Firstly, Essex is apparently consulting on potential cuts to children’s centres.
Secondly, Dorset is said to be considering a range of cuts to adult social care.
I have no doubt there are or will be similar stories across the country in the local media this week or in the near future. Local authority budgets are complex and require significant preparatory work followed by consultation and debate by members. So in order to have the budget ready to be approved next March, work on proposed cuts must be under way in every area.
But aren’t these cuts inevitable? Well, in short, no. There is no doubt that local authorities will be forced to cut services given the ongoing reductions in funding from central government. But the specific cuts they make must be made lawfully, taking into account all the relevant statutory duties. The recent West Berkshire short breaks judgment makes this clear.

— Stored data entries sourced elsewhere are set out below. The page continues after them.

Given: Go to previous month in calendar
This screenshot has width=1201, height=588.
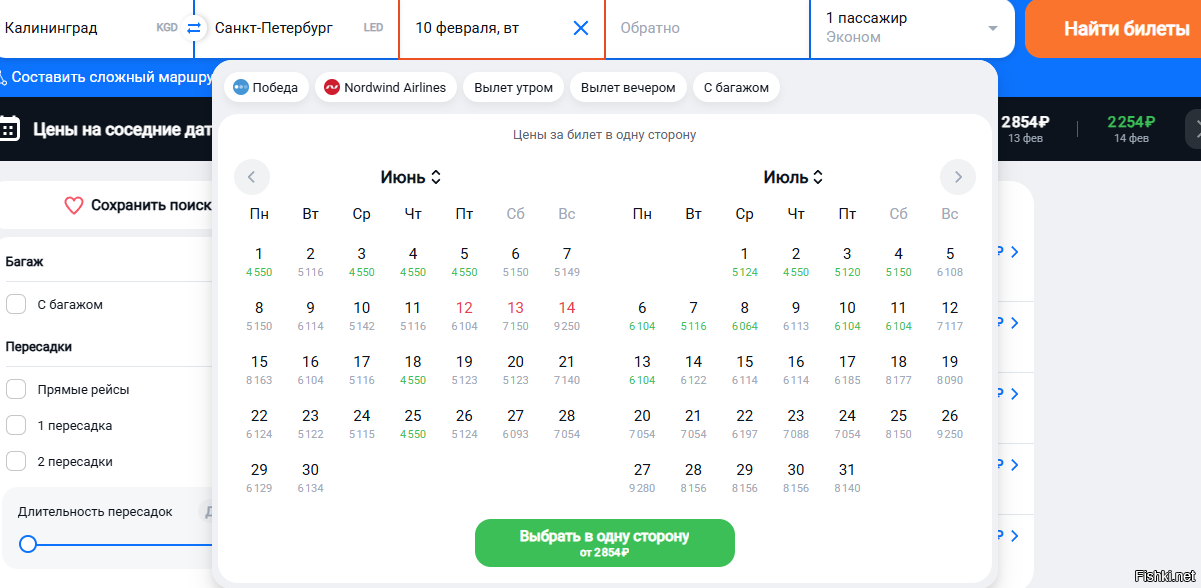Looking at the screenshot, I should pyautogui.click(x=252, y=177).
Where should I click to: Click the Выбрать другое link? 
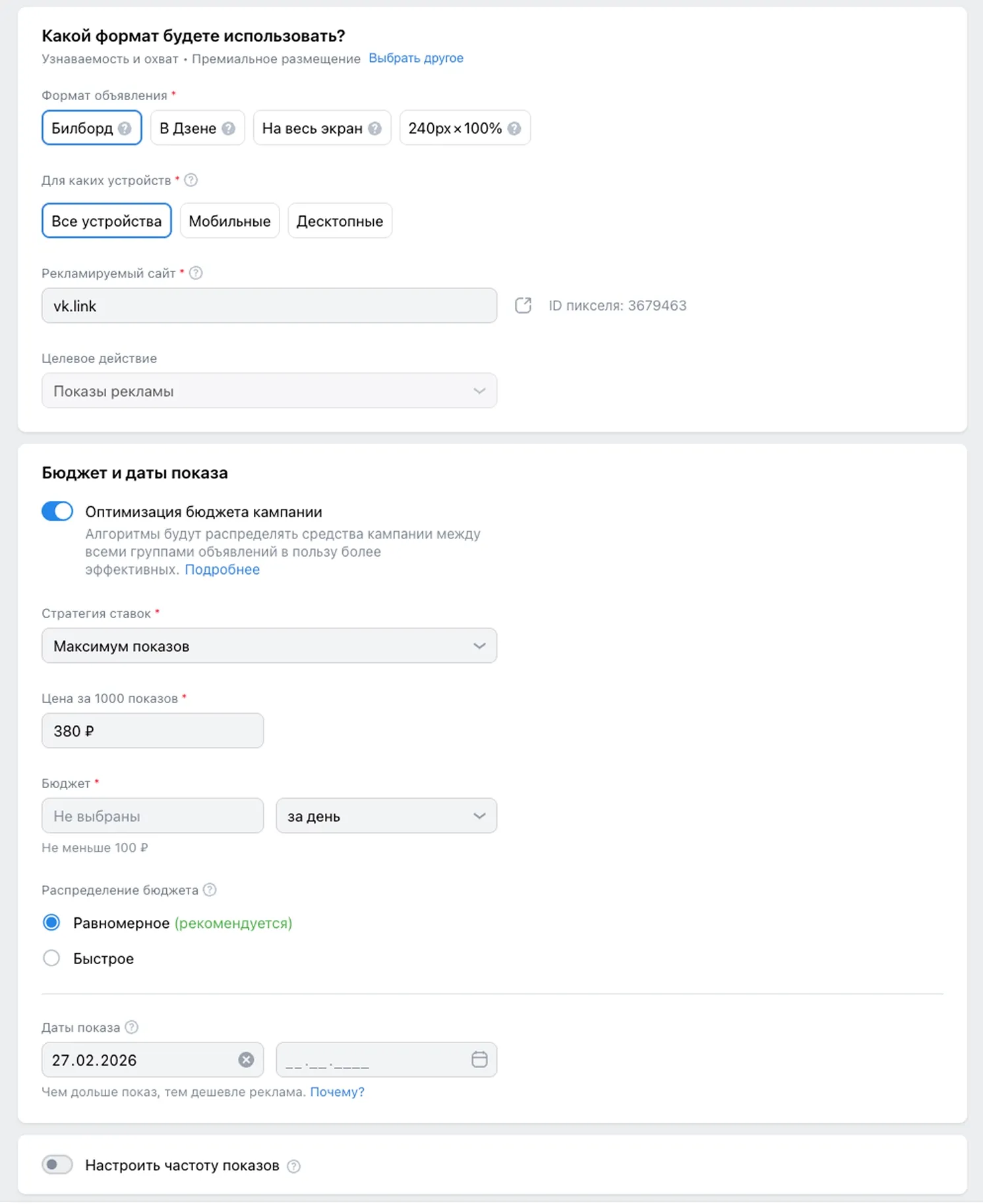click(415, 58)
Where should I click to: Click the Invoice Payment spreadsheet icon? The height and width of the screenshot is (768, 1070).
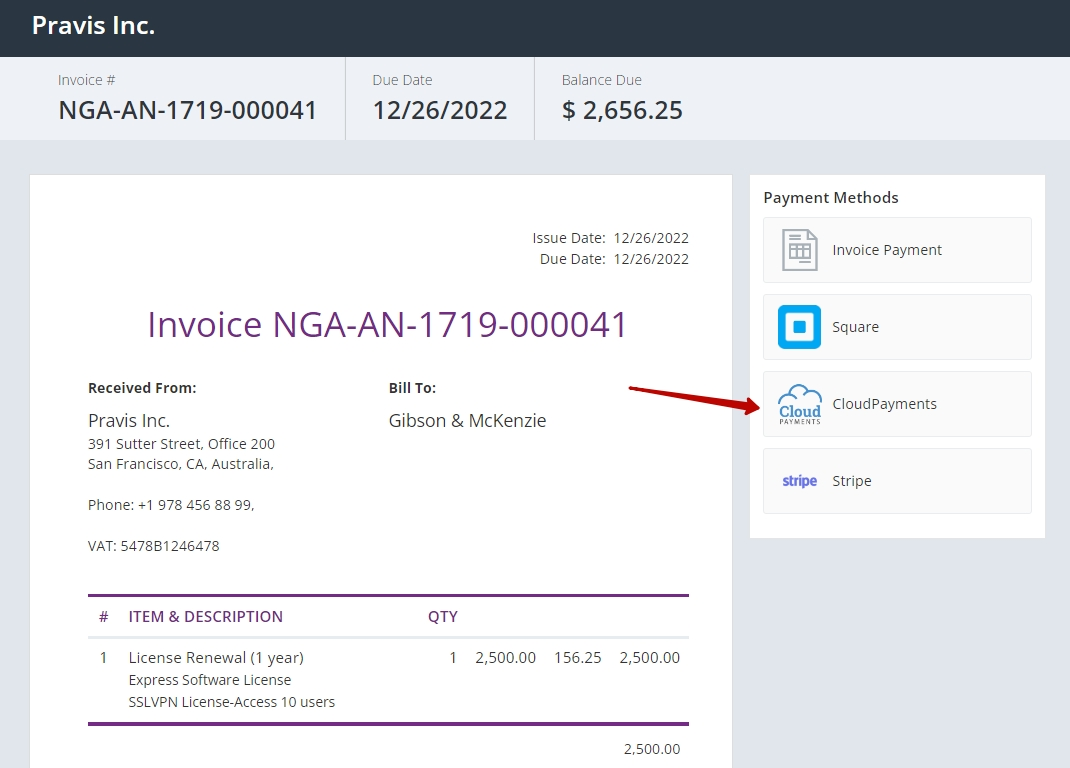(799, 250)
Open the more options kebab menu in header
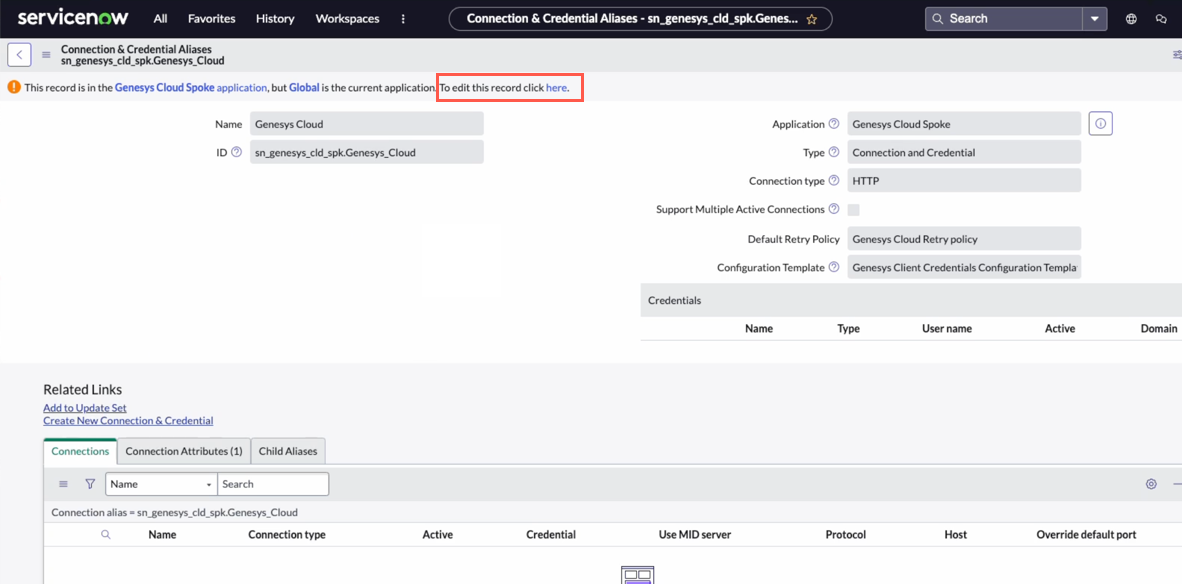 403,19
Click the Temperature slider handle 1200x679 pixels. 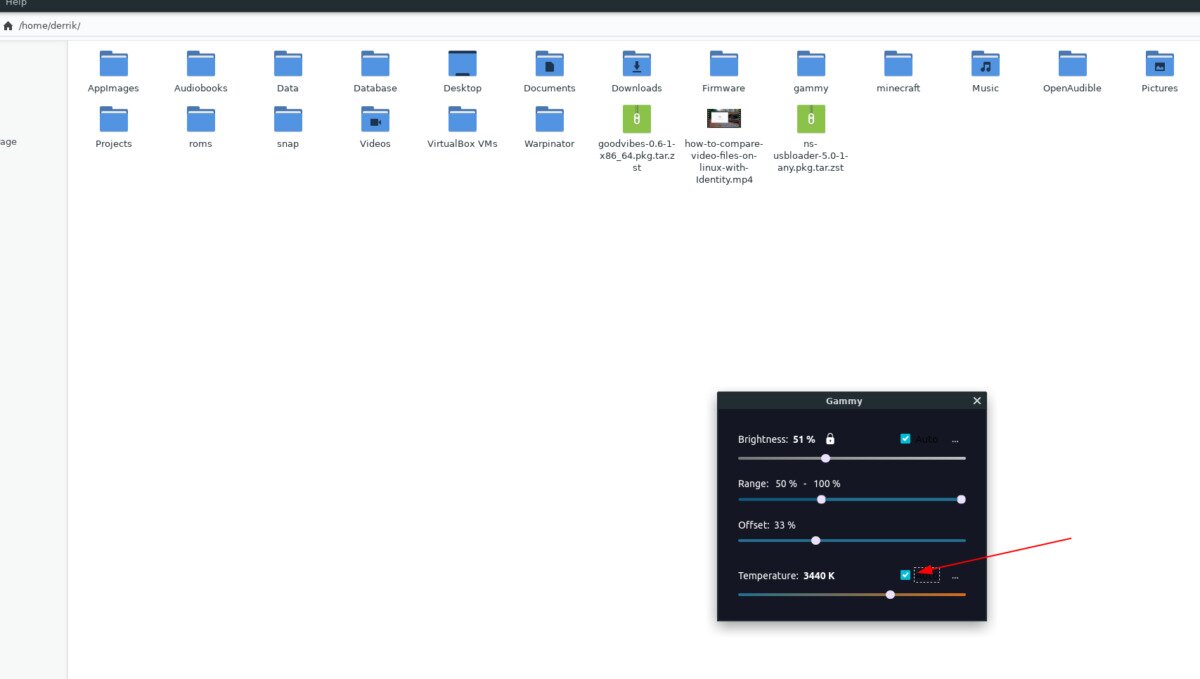click(x=890, y=595)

There are still choices to be made by councils – not just between which services to cut but also (for example) what level of reserves to hold and where to fix the council tax. All these choices are hard but they are choices nonetheless.
So campaigners and local groups concerned about potential cuts to valued services need to start engaging with their council’s proposals now. I’d suggest:
- Keeping a close eye on local papers, TV and radio. Proposed cuts often generate local media interest.
- Check the council’s website. All formal consultations (including the overall budget consultation) should be easily available online. Check the agenda and minutes of Cabinet and Council meetings for early warning of proposed cuts.
- Make sure you work together, including if possible identifying people in the group with the skills and expertise to understand the financial proposals so you can ask the right questions.
I’ve set out some of the key legal questions campaigners and local groups may want to ask in an earlier post. I hope that post shows the wide range of legal duties with which local authorities must comply when making cuts.